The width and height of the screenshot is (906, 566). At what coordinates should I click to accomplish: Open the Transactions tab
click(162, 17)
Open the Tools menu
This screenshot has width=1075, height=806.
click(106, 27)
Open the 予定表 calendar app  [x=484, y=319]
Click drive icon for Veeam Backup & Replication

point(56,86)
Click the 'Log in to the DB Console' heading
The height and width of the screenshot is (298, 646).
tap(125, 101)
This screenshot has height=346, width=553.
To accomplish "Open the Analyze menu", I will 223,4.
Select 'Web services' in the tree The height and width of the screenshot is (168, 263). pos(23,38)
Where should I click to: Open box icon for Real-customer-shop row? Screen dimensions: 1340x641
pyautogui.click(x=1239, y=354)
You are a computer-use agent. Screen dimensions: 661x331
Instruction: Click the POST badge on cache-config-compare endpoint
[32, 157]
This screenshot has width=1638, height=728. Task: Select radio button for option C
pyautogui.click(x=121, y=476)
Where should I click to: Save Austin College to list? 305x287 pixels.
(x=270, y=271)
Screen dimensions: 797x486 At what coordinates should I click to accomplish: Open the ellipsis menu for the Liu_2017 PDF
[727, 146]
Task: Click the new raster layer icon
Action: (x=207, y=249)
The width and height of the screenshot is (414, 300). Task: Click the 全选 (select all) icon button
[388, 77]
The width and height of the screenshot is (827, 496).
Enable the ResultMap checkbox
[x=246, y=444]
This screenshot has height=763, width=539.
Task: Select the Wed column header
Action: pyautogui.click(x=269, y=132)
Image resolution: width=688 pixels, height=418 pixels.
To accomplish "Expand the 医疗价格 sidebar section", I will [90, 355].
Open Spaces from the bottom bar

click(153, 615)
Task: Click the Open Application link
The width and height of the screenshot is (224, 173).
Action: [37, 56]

----------------------------------------

--- Exercise description ---
Write out the data word for word, from its first line through the line that contains "pyautogui.click(x=1239, y=354)", including that line.

--- Task output ---
The width and height of the screenshot is (906, 566). At what coordinates should I click to accomplish: Open the Transactions tab
click(162, 17)
Open the Tools menu
This screenshot has width=1075, height=806.
click(106, 27)
Open the 予定表 calendar app  [x=484, y=319]
Click drive icon for Veeam Backup & Replication

point(56,86)
Click the 'Log in to the DB Console' heading
The height and width of the screenshot is (298, 646).
tap(125, 101)
This screenshot has height=346, width=553.
To accomplish "Open the Analyze menu", I will 223,4.
Select 'Web services' in the tree The height and width of the screenshot is (168, 263). pos(23,38)
Where should I click to: Open box icon for Real-customer-shop row? Screen dimensions: 1340x641
pyautogui.click(x=1239, y=354)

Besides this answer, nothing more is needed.